[Collected data entries]
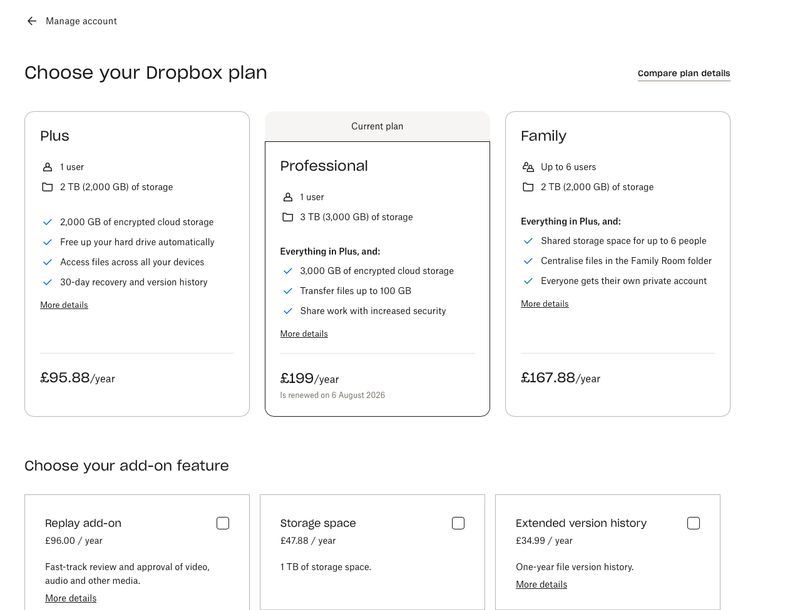The height and width of the screenshot is (610, 800).
Task: Go back to Manage account
Action: point(81,21)
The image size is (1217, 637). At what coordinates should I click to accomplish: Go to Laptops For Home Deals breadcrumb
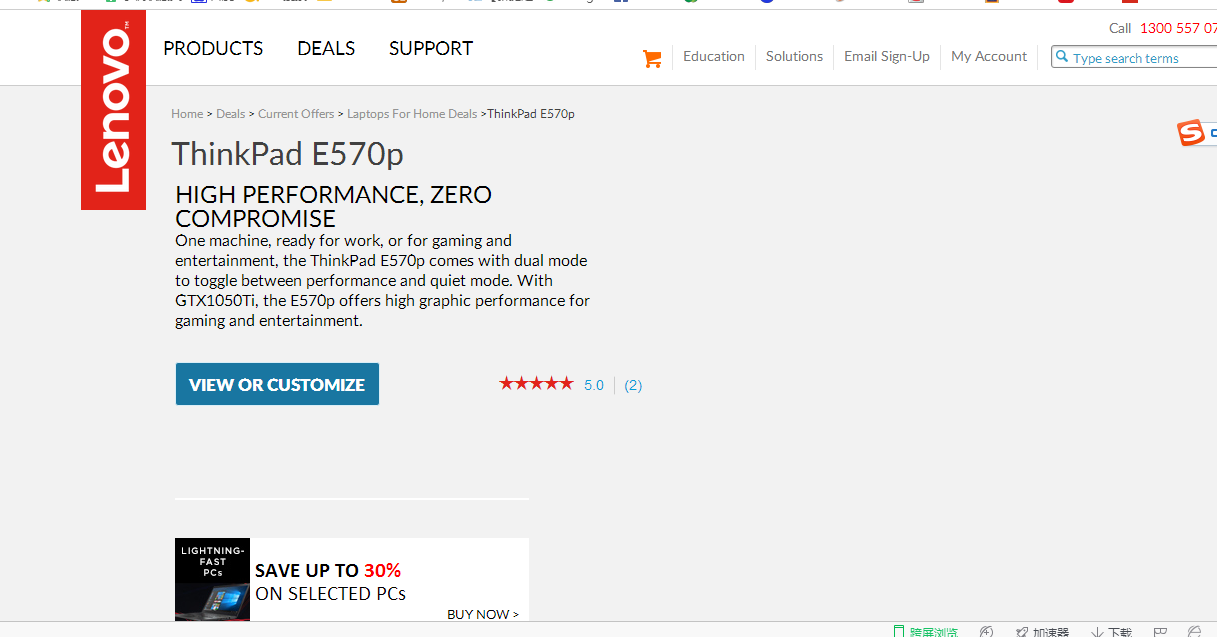(412, 114)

— Problem —
Write out the entries word for word, from the line that contains "The image size" through the end of the entries, omitting the pictures.

— Finished exercise —
The image size is (1217, 637). At what coordinates should I click to accomplish: Go to Laptops For Home Deals breadcrumb
(412, 114)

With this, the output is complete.